I hope this message finds you well. My name is ******* **** and I work in Community Relations for MSW@USC, the web-based Master of Social Work program at the University Of Southern California. I was reading through your blog Statistically Impossible and found some great posts about your experiences with open adoption. We recently published an inforgraphic, "Adoption in America," and thought it would be a great fit for your site.

http://msw.usc.edu/mswusc-blog/adoption-infographic/

The infographic highlights various details about the adoption process, including those involved; it also contains comparative adoption statistics from other countries around the world. In addition, the graphic provides resources for people hoping to adopt and/or social workers interested in pursuing a career in the field.

Given your connection with adoption, I thought that this infographic would resonate well with your audience and networks! If you'd like to share it on your website, please visit our blog or find the image directly, and also feel free to share this with your social networks via facebook and/or twitter.
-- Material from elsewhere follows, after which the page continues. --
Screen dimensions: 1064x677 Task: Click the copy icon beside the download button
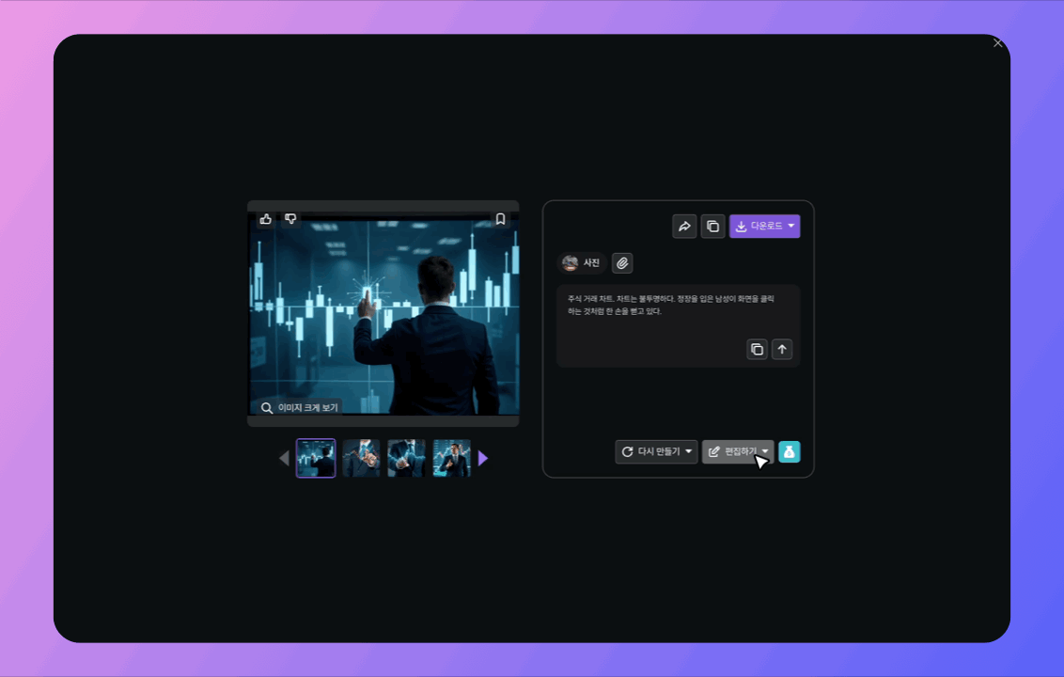712,227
If you have any questions or feedback, please feel free to reach out to me, I'd really like to know what you think. I look forward to connecting in the future and sharing ideas.

Thanks,
****



I've removed his name in respect for his privacy. The infographic he referenced was this:



I took a while to chew this over. There were a lot of things that bothered me. In fact I was troubled enough that I didn't consider responding for a couple months. I couldn't bring myself to offer a useful critique. After a while I realized that if I didn't reply my frustration was useless. The information presented would go unchallenged. Yet another opportunity for a first father to communicate directly with those who shape the adoption experience would be lost. I replied thus:

Hello ****,

I'm sorry it's taken me so long to reply to your e-mail regarding the infographic your department put together. Looking at the infographic I've noticed arena's in which the information appears either fuzzy (not specific enough to provide functional data) or is presented in a less than optimal fashion (word choice problems). I hope you'll forgive me for focusing on the negative aspects rather than providing positive reinforcement. The truth is there's a lot of good information here. But I don't want to keep you stuck reading this e-mail. all day. So, on with the feedback:

The infographic preamble is likely to cause some controversy. It is mentioned that adoptions have increased 15% since 1990. What is the cut off for the data? For the sake of clarity it would be good to see that data presented within a spread of a specific perio od time, for example "adoptions have increased 15% from 1990 to 2008". Similarly the discussion of providing children with "happy and safe homes" and "bring[ing] joy to those longing to raise a family" tips the hand to a decidedly positive spin on adoption. If the goal is to promote adoption this makes sense. If, on the other hand, the goal is to provide relevant data to interested parties, this indicates a lack of impartiality that may make the data suspect. There are plenty of people who write about adoption that would ignore this research as pro-adoption rhetoric based on this belief.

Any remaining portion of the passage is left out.